Les Etats veulent innover 

Cependant, l'Etat ne désespère pas de contraindre ces géants à mettre la main à la poche. Dans le projet de loi sur la fiscalité numérique déposé en juilllet au Sénat, il est question notamment "de taxer les régies de publicité sur internet, qu'elles soient en France où à l'étranger".

Par ailleurs, en vertu d'une décision européenne, "à compter du 1er janvier 2015, les prestataires de services fournissant un service par voie électronique devront appliquer et facturer la TVA du lieu du domicile ou de résidence habituelle du consommateur", indique le Conseil national du numérique (CNNum). Et non plus la TVA appliquée dans le pays où se trouve le siège de l’entreprise. Pour Philippe Marini, le manque à gagner pour l'Etat français dépasse les 800 millions d'euros.

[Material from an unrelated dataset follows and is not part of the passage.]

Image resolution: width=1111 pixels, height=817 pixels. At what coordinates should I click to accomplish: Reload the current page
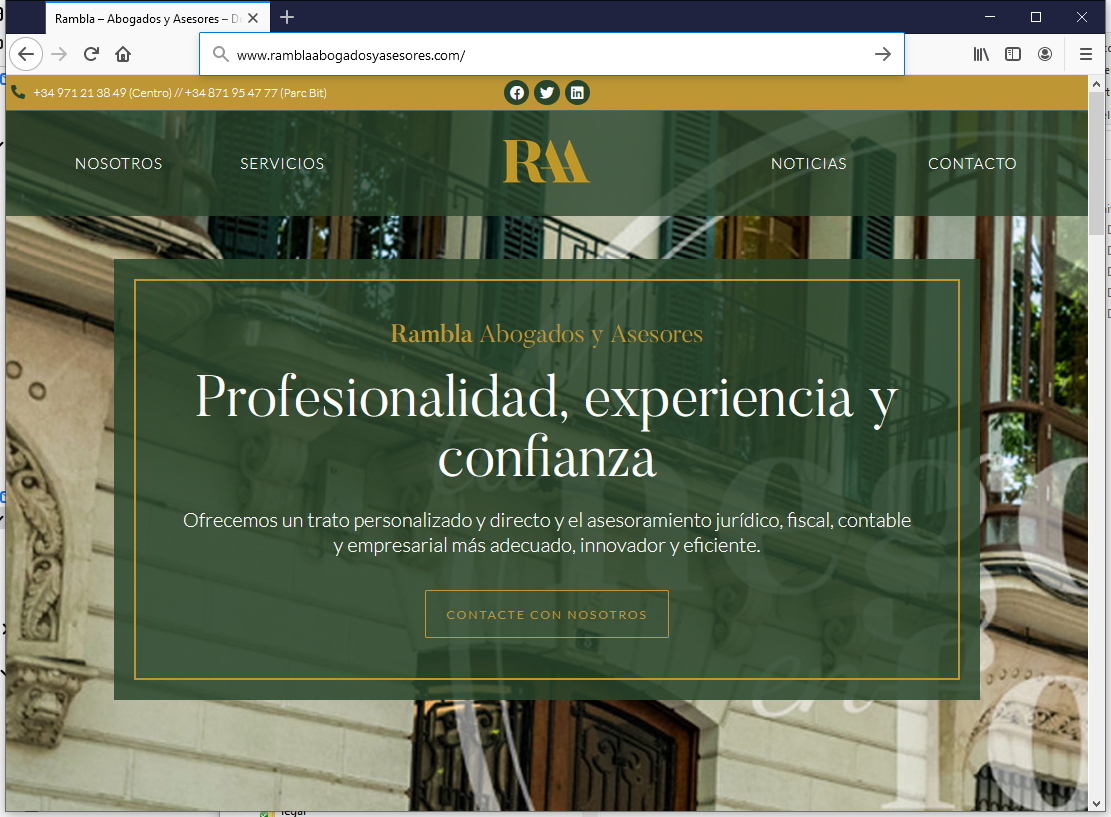click(x=91, y=54)
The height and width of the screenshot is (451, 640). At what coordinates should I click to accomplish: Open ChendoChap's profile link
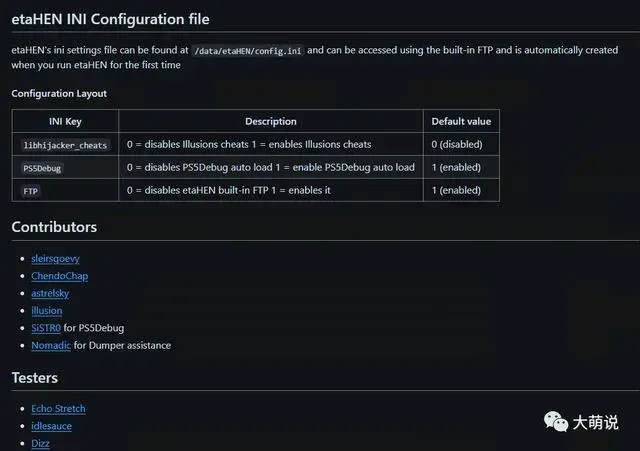[x=57, y=276]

Comment identifier le domicile ou la résidence habituelle d'un consommateur tout en garantissant la préservation de ses données personnelles, conformément à l'engagement du ministère de l'Economie ? Selon le CNNum, les réponses à ces questions, qui relèvent des autorités communautaires, devraient aboutir à un projet de texte à l’automne.

Quid des taxes ciblées ? La "taxe Google", un temps évoquée pour financer les organes de presse en ligne, a souligné la vulnérabilité des médias face au puissant moteur de recherche, souligne un journaliste spécialiste des questions high-tech sur Le Plus du Nouvel Obs. Quant à la "taxe Amazon", proposée pour aider les libraires du temps où Frédéric Mitterrand était ministre de la Culture, elle fait d'ores et déjà l'objet de discussions au sein de la "mission Lescure" sur l'exception culturelle.